_Data listing_
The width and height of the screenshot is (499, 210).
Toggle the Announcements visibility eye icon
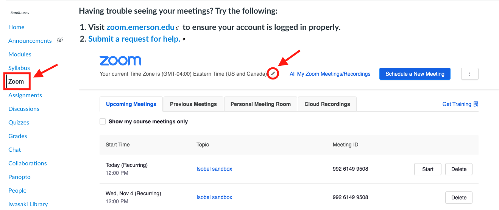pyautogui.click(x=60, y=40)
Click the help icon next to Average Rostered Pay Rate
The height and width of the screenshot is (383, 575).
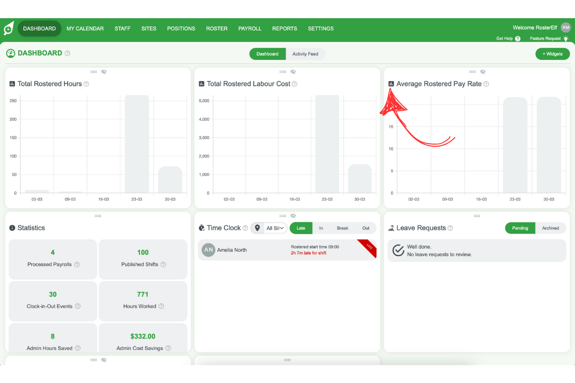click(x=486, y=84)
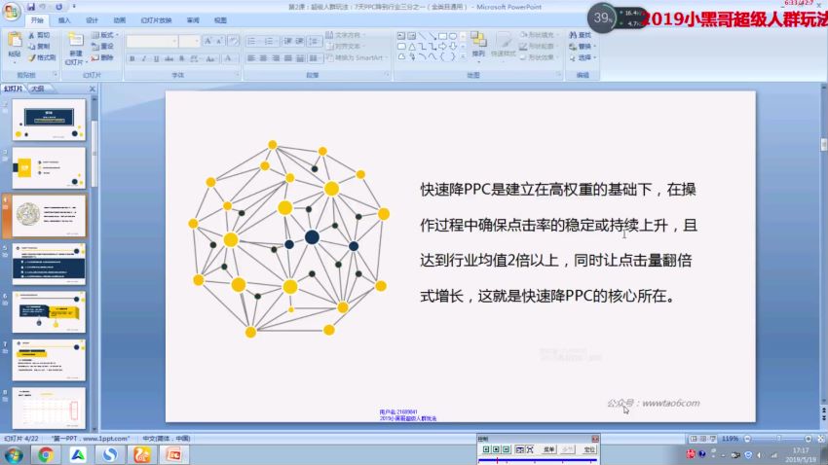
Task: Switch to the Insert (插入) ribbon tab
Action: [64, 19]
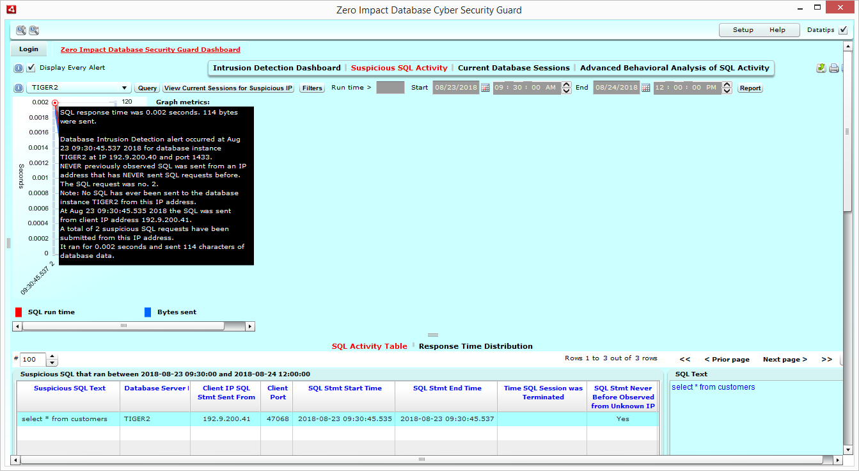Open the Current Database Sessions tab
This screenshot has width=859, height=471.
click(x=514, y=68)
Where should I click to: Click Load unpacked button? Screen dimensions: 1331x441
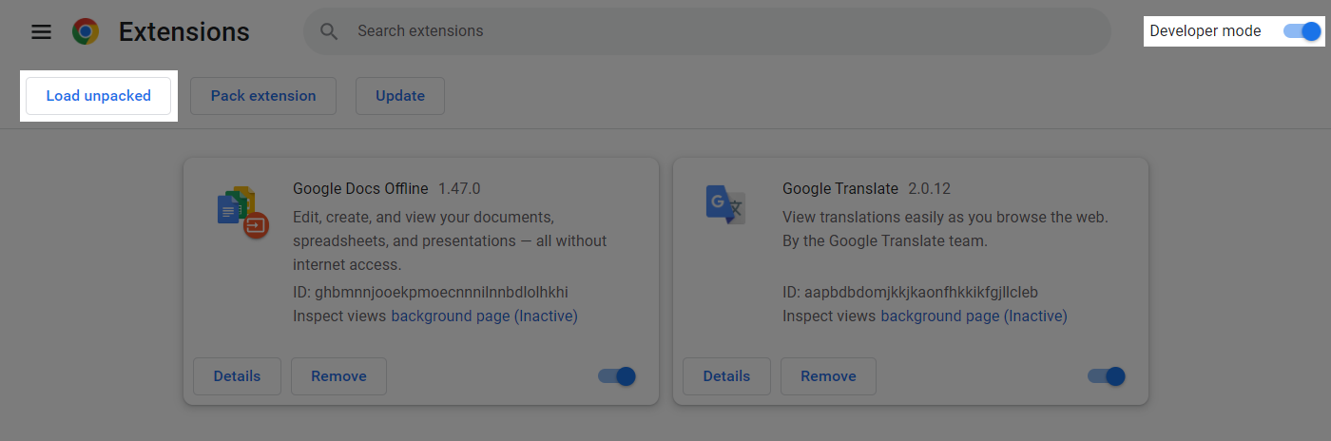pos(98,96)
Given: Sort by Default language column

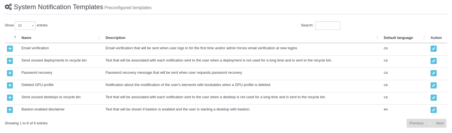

_Directions_
Copy the listing above word for word. Do not include the pictures.

_Written response_
The width and height of the screenshot is (499, 210).
Toggle the Announcements visibility eye icon
pyautogui.click(x=60, y=40)
Click the help icon next to Average Rostered Pay Rate
The height and width of the screenshot is (383, 575).
click(x=486, y=84)
Task: Switch to the Insert (插入) ribbon tab
Action: [64, 19]
Open the Current Database Sessions tab
This screenshot has width=859, height=471.
click(x=514, y=68)
Where should I click to: Click Load unpacked button? Screen dimensions: 1331x441
pos(98,96)
Given: Sort by Default language column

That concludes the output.